Here we set the dial back to 1989, which is where the most excellent duo Bill S. Preston Esquire and Ted “Theodore” Logan, first air guitared their way onto our screens, with their debut time-travelling antics. But thirty-one years into their future, how cruel has time been to them exactly?
1988, in the town of San Dimas, California, and students Bill (Alex Winter) and Ted (Keanu Reeves) are fast approaching graduation. Unfortunately for them their grades have been poor, and the way only for them to graduate is to pass their history class, which isn’t looking good. If they do fail, it will put both their futures in jeopardy, as their dreams of becoming rock gods in their band Wyld Stallyns will be denied, with Ted being sent to military school.

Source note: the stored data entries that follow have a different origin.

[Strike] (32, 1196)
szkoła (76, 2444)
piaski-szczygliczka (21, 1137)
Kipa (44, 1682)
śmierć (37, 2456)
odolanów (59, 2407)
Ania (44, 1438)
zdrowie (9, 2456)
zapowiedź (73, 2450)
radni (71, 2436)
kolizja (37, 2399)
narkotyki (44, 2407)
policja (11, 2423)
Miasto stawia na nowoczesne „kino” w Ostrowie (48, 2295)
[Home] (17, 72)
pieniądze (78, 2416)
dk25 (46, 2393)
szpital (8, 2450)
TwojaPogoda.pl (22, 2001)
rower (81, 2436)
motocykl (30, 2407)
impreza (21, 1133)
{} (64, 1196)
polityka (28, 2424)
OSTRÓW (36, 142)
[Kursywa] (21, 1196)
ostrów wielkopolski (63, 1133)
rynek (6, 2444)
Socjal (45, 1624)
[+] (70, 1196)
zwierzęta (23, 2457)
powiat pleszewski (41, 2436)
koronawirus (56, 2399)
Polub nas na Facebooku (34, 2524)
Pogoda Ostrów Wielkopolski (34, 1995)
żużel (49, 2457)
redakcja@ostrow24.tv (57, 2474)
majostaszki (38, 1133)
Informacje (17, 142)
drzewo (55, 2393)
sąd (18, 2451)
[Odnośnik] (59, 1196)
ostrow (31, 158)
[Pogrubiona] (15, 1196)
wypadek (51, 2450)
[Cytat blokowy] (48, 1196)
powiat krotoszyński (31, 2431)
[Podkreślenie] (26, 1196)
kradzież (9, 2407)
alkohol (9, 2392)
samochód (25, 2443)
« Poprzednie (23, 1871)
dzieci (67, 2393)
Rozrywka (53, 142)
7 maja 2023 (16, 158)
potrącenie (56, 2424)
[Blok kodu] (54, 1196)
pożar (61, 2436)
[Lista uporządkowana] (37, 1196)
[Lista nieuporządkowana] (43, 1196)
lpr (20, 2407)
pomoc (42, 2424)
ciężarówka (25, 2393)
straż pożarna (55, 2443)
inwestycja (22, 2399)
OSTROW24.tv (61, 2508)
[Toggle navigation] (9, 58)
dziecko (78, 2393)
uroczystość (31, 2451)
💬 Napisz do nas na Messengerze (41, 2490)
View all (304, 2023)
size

As they ponder their fates, in the car park of a convenience store, they are approached by an intriguing gentleman by the name of Rufus (George Carlin). He informs them that he is from the future, and that it is of the utmost importance that they pass their history test. If not, it will have dire consequences for them.
He gives them access to a time machine, which looks like a regular phone booth, with the directive of travelling through time to meet historical figures. Despite not being the brightest bulbs in the pack – they’re about to flunk high school after all – they still manage to comprehend the severity of the situation, so enter the booth and begin their time-travelling adventures.
Once you get over the initial horrific realisation that it’s been 31 years since the film’s initial release, you can then begin to appreciate how well this comedy has aged.
Of course much of it is down to the winning performances of its fresh-faced stars, which helped make Reeves an international star, and Winter, well, if nothing else, an iconic screen character. The pair are surprisingly endearing even now, with their empty-headed but always cheery personas.
What has also held up is the trippy script. Considering all the issues that time travel can raise – as perfectly demonstrated by a certain Marty McFly and his DeLorean – the script strips all the science back to a bare minimum, and simply relies on the silliness of the story to hold the attention, which it still does admirably well.
It’s actually in its representation of social attitudes where it hits the occasional bump in the road, with a spot of uncomfortable homophobia and sexism. Still, the film offers a disclaimer at the start, just to warn you of such unpleasantness, but it’s nothing worth starting a hash-tag over.
Director Stephen Herek keeps the action zippy, squeezing quite a lot into the film’s 90 minute running time. He should also be commended for making his historical figures speak in their original accents, forcing the public to read subtitles in a mainstream comedy.
As far as the 4K version is concerned, it only highlights the fragility of film, as well as the limitations the film had as far as special effects were concerned. But when your protagonists travel around in a phone booth – a clear nod to a certain Doctor’s TARDIS – the film deliberately focuses less on the science and more on the fiction. And as the first two instalments of Back to the Future had already been released before this, Herek played it smart by just letting Bill and Ted do their thing.
Whatever happens with the newest adventure for the pair, this original outing, with its adorable characters and fun and amusing predicament, means that even thirty-one years on, Bill and Ted have done really rather excellent to stand the test of time.